Once bitten, forever smitten
“Tired of all the rescheduling and last minute cancellations, I decided to let the travel bug get the better of me and travel solo. Five years ago I joined an all women group to Egypt,” says Radhika Narayanan, a 32-year-old HR consultant from Bangalore. “This was the first time I had gone on such a trip and I am more than willing to go for more.” Vandana Bahl, who was part of the Egypt tour, echoes the feeling. “I hope to travel to Leh, Ladakh in summer,” says Vandana, a partner in a Mumbai-based consultancy firm.  
Pooja Gupta laughs as she recalls the attention their gang of girls attracted in Egypt. “A large group of women would arouse curiosity anywhere in the world. So when we walked through the market streets and inside shops, or at eateries, men would call out words like India, Amitabh Bachchan or Mehbooba, and invite us to take a look at their merchandise or have tea at their cafe. It was quite amusing,” says Pooja, who is employed at a software firm in Pune. For Nasreen Khan, an IT professional in Bangalore, the Rajasthan trip was unabashed enjoyment. “We played dumb charades, learnt more about each other, posed for photographs, and had a blast,” she says. “There were 20 of us in the age group of 24 to 45, a good mix of like-minded women who were on a roll.”

Ready to hit the road?
The girlie holidays represent a cultural shift. Thirty years ago, women didn’t vacation without their families; a woman who did travel without her husband was asked whether there was something wrong in the marriage. Traditionally, women planned family vacations where they were the ones making sure everyone is happy, safe and entertained. Meanwhile, men went drinking or golfing with the guys, and teenagers started travelling too, with school and youth groups while their parents footed the bill. Now women are clearing saying, “Hey it’s my turn!”

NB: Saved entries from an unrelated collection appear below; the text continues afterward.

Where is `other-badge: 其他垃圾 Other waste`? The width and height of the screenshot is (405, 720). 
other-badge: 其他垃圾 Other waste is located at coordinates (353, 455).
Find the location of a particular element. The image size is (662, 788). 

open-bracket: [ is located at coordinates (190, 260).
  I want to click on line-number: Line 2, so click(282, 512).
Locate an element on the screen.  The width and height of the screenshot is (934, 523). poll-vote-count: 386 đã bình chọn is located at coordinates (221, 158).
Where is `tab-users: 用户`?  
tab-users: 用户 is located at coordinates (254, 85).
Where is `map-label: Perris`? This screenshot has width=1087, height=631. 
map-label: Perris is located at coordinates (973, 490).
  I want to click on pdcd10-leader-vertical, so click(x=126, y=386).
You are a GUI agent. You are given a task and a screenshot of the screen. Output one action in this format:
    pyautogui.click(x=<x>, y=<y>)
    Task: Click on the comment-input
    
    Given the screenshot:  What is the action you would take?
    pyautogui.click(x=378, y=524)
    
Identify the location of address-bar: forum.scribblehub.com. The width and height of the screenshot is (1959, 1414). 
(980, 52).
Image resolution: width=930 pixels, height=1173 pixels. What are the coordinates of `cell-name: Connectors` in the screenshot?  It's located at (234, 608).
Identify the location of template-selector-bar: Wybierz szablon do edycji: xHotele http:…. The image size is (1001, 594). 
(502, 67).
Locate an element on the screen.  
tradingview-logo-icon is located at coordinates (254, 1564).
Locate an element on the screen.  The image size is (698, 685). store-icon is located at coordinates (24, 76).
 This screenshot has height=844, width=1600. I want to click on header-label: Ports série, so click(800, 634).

More and more women are thinking about leaving the better half at home and hitting the road with the female gender. When women travel together, they can really let their hair down. It’s fun and stress-free — a bonding experience that all women look forward to. Besides an all-women travel group is the perfect solution for women who want to travel, but do not like the idea of travelling alone. The typical Indian travel industry, for one, is not geared to dealing with women travellers. Women, though, know how to work around problems and I find that safety in numbers is a good maxim. This happily dispenses with the need for a male escort. But whether in India or elsewhere, strolling alone after dark or through lonely streets is inadvisable.